If you have great generic domains that are parked, get in touch! Give a developer few months to work some magic and you become a new business owner, wherein the value of your domain and new business will surely surpass your PPC earnings.
First of all nothing is “easy” in life.
Whatever outcomes one person wants to produce be it positive or negative they require EFFORT (effort in doing the “right” or “wrong” thing).
There are so many online businesses that if a person wants to sell it’s domain name portofolio or part of it, the person should contact those online businesses and point ot to them why it would be beneficial to buy the (that) domain name.
When it comes to domain name parking the pay per click revenue $ commission paid to the domain name owner from the parking provider is what decides the outcome (MOST Domain Name parking service providers pay NEXT TO NOTHING to the domain name owners - they advertise ads like 100% , 70% revenue share if you park your domain names with them - it’s all crap since domain name owners do NOT make any money - maybe if they are lucky 2-10 cents a click - it’sCRAP).
I hope this helps
Note: edited due to excessive advertising
Thanks for the comments, Sahar!
My main point, as you included in the quote above, is that development is the “low-risk, high-return way to make money with domains.” You control your costs 100%, and the “execution,… learning curve, frustration, and patience” are certainly no more than they are in domaining.
I just can’t see any way that buying and holding is a safer strategy than developing.
“I just can’t see any way that buying and holding is a safer strategy than developing.”
This is true only if you value your time at zero. Factor in the value of your time, whatever you could be making with your skills elsewhere, and most sites are NOT profitable. For every Youtube and Facebook there are tens of thousands of sites that never go anywhere. Read 6 month’s worth of Techcrunch posts then see that most of those companies fade into oblivion after their initial launch - and this is the cream of the crop, those Techcrunch deemed important enough to cover, usually those who raised VC financing.

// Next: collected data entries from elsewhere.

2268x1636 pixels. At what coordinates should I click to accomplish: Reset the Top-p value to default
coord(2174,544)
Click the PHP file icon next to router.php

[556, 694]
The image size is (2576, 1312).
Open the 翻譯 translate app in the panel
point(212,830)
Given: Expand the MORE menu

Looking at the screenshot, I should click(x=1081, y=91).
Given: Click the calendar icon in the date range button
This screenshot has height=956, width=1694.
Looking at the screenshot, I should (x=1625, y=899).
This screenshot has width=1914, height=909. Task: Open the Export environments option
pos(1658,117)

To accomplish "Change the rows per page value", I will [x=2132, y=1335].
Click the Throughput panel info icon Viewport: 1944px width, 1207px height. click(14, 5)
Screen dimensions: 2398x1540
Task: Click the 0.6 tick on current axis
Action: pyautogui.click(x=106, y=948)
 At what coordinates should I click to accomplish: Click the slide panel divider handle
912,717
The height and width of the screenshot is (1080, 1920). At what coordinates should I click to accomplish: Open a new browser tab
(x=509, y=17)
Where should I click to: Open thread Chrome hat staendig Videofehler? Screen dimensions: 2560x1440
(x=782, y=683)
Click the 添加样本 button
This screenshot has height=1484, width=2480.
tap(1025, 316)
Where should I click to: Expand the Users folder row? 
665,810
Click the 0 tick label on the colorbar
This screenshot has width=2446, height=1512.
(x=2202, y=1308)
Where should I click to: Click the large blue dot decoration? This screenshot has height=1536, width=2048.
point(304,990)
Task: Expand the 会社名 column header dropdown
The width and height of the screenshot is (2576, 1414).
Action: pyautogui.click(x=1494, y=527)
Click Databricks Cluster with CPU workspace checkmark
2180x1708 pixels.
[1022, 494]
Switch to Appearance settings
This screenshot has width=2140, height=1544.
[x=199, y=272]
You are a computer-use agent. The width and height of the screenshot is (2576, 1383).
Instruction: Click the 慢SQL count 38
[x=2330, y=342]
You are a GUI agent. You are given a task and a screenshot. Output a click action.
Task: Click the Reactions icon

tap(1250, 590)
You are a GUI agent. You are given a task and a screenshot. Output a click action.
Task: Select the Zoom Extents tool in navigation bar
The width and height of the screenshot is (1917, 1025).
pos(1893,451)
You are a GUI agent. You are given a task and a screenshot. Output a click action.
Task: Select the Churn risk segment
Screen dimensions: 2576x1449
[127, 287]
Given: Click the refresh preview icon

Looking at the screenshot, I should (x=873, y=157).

Don’t get me wrong, I personally believe in development. I was a developer long before I was a domainer, but this notion of “Develop your domains and you will make more money” is often not true. Successful development is hard and someone fortunate enough to be making a nice living from their PPC really needs to consider what they want to do for a living .. there isn’t a magic little red “develop me” button that comes with each domain.